Work order => Take the line with "Task: Click the 종목명 column header label" and the rest of the lines after it, to the end of the entries, and restate them exactly.

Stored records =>
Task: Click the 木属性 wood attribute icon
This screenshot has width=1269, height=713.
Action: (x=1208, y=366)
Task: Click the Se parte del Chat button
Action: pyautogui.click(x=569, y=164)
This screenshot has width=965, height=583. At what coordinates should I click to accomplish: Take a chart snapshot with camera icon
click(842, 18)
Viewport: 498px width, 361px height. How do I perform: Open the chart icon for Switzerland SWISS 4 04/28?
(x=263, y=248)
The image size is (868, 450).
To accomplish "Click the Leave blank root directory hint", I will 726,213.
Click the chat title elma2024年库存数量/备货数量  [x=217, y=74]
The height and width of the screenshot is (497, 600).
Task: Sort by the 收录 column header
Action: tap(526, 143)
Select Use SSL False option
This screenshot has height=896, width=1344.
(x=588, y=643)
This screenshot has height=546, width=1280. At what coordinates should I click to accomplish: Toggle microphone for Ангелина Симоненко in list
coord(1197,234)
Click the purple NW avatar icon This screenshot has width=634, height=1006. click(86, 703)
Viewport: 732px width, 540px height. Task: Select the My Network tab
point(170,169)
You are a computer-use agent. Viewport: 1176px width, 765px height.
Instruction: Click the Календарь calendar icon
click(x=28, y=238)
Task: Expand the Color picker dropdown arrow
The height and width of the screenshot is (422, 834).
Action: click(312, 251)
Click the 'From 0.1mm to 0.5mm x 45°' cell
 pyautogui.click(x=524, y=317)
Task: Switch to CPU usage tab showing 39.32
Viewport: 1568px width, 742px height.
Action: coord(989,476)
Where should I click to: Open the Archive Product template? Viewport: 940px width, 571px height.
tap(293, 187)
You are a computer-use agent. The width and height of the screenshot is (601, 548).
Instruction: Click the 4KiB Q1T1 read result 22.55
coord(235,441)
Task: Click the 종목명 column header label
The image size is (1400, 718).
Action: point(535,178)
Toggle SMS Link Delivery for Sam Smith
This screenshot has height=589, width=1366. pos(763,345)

Written answer =>
Task: Click the 종목명 column header label
The image size is (1400, 718).
Action: point(535,178)
Toggle SMS Link Delivery for Sam Smith
This screenshot has height=589, width=1366. pos(763,345)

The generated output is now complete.